丁大同露出懊恼之色。
他先前见赵福生办案,有意学习,倒忘了这一茬。
闻言,他连忙拉了一张太师椅,摆到赵福生身后。
那椅子可是上好的木头,一张椅子份量不轻,此时被他拖在手中却轻飘飘的。
钱老爷看到这一幕,表情微微一怔,露出若有所思之色。
“你还想问什么?”因有丁大同搬椅子的举动,他坐得端正了一些,皱眉问道。
“你只说了常金水从南至西的缘由,也提到了出事的日期,却没有提到常金水去六旺胡同看望外室后,是几时返家的?”赵福生说道。
常三脸上露出不快之色:“这怎么还问呢——”他话没说完,就接到范无救警告的眼神,当即不敢出声了。

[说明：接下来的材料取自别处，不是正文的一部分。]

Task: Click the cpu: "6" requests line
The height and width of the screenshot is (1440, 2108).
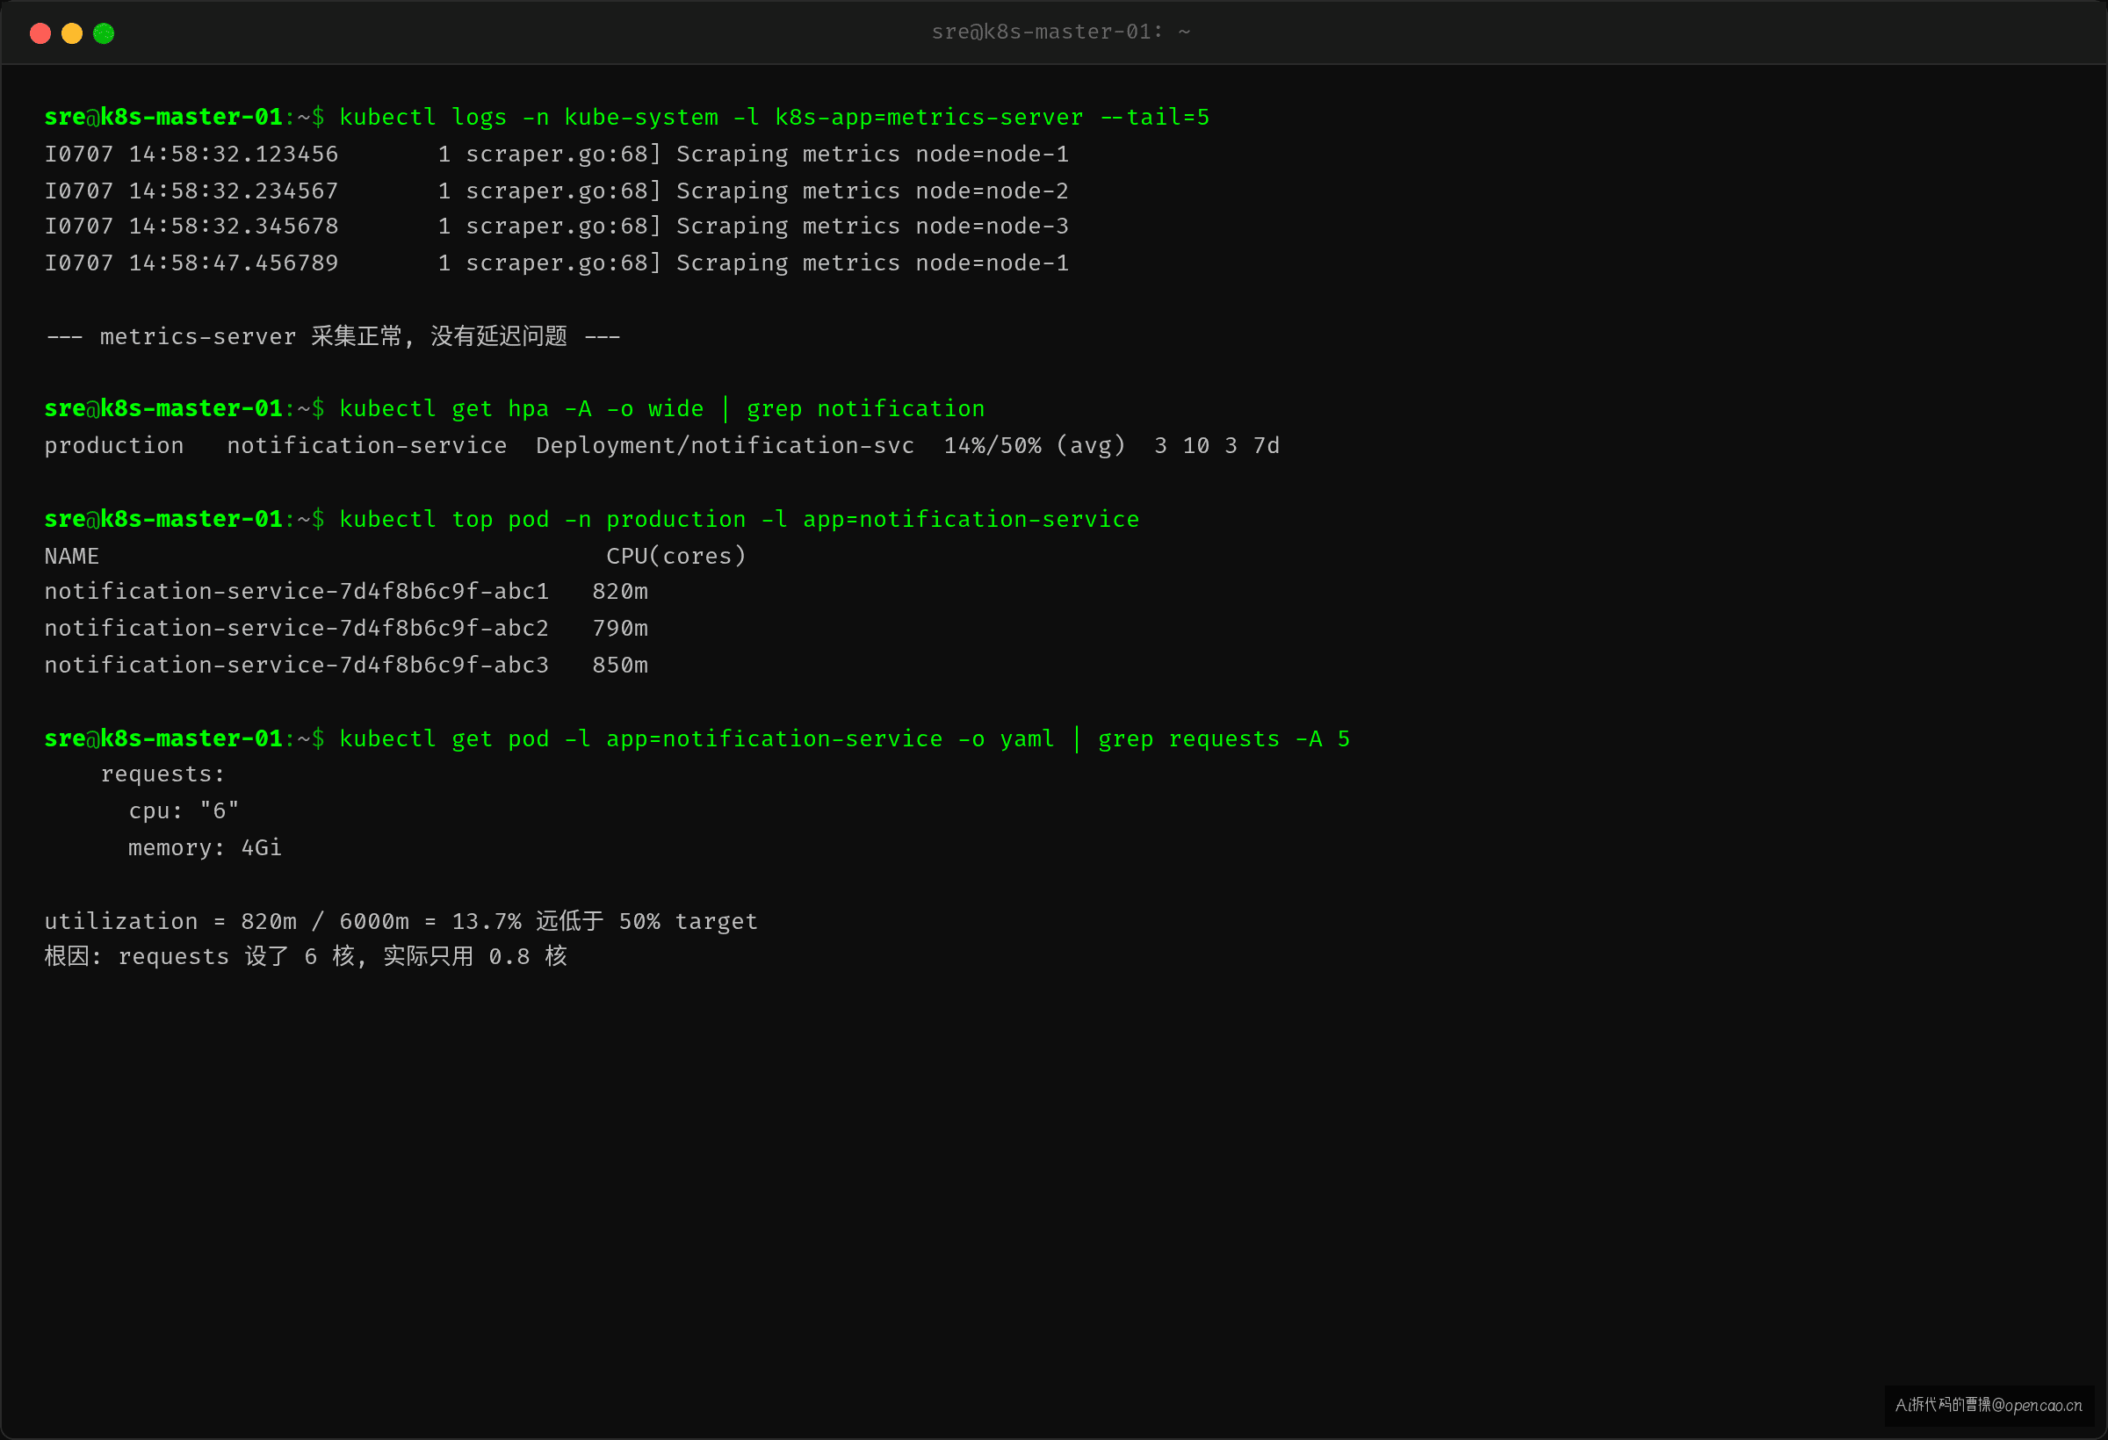Action: [183, 811]
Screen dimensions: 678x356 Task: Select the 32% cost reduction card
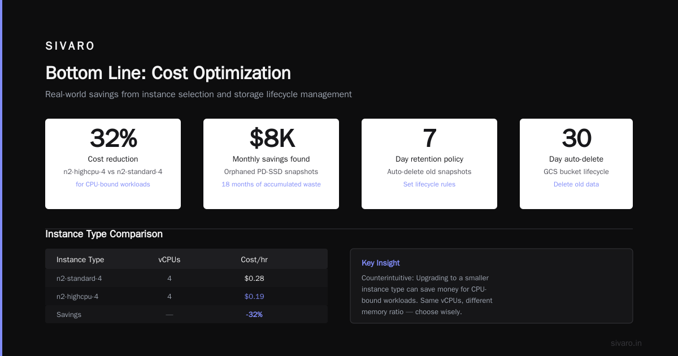113,164

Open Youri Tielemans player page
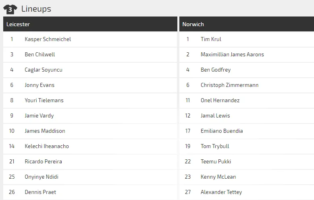pos(44,100)
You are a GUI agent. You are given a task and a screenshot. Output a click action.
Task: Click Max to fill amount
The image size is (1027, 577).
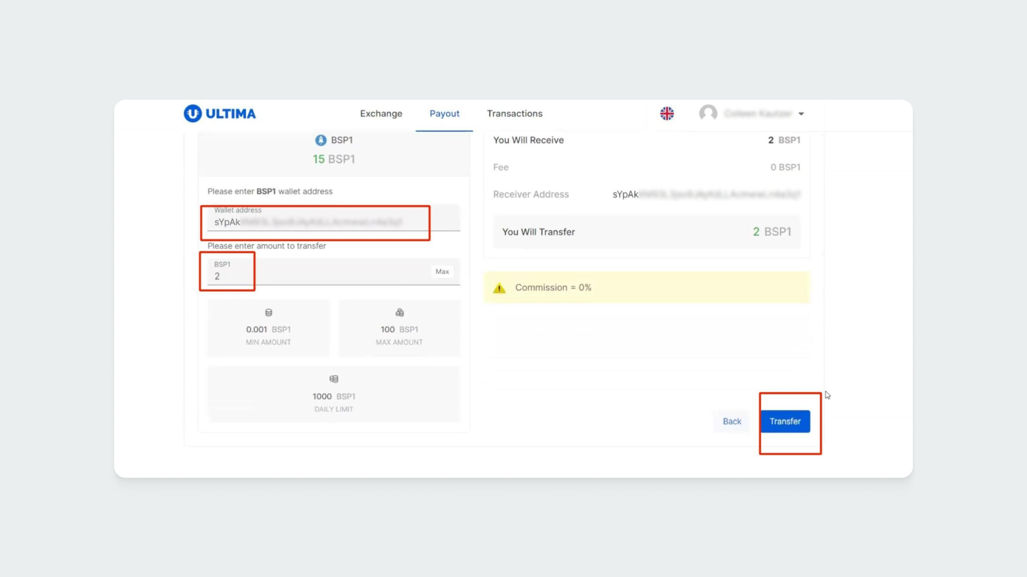[442, 271]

钱老爷沉吟了片刻:“常金水虽说时常借与周铁树外出饮酒的名义在收工后出行,但我走访过杏林苑,说他与杨开泰感情深厚。”
常三忐忑不安,深怕他再说出惊人之语,焦躁极了。
“此时已经入冬,杨开泰怜他心中苦闷,允他外出喝酒,但每当他一出行时,杨开泰总会让女儿备热水、小菜醒酒物,自己也时常在门口站着等。”常金水虽说置了外室,有了儿子,可舍不得师父久候,每次在外室家中呆到酉时末(约晚上七点)必会离开。
事发当天,常金水一如往常,到了酉时末,无论外室怎么小意温柔,痴缠不舍,他一定要走。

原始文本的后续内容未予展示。